Dans une déclaration conjointe, les députés ont déclaré que l’approche actuelle ignore la profondeur de la crise complexe que traverse le pays, et ne touche pas aux préoccupations réelles des citoyens, notamment la propagation de la corruption, la faiblesse de la gouvernance, la hausse des taux de chômage, l’érosion du pouvoir d’achat, la hausse des prix, ainsi que l’augmentation du phénomène de la drogue et le recul des libertés publiques.
Et le communiqué a ajouté que l’appel proposé, dans sa forme actuelle, ne traite pas ces déséquilibres à la racine, mais représente – selon leurs termes – une tentative de contourner les véritables problèmes au lieu d’entrer dans des solutions complètes et sérieuses.

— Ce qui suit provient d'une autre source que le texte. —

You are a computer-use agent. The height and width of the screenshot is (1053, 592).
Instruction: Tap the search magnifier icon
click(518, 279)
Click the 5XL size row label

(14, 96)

Les députés ont affirmé que la phase actuelle nécessite le lancement d’un dialogue national inclusif avec des garanties claires, basé sur des fondements réellement participatifs, afin de constituer une véritable entrée pour sortir le pays de sa situation exceptionnelle et le mettre sur la voie d’une réforme politique, économique et sociale durable.
Les signataires de la déclaration ont également appelé les forces d’opposition à resserrer les rangs et à unifier les positions, et à travailler à la création d’un cadre commun capable de défendre les revendications des citoyens, et d’imposer une alternative nationale sérieuse qui réponde aux aspirations du peuple et serve l’avenir de la Mauritanie.
Ont signé la déclaration les députés : Yahya Eloud, Khali Diallo, Mohamed Bouya Cheikh Mohamed Fadel, et Mohamed Lemine Sidi Mouloud.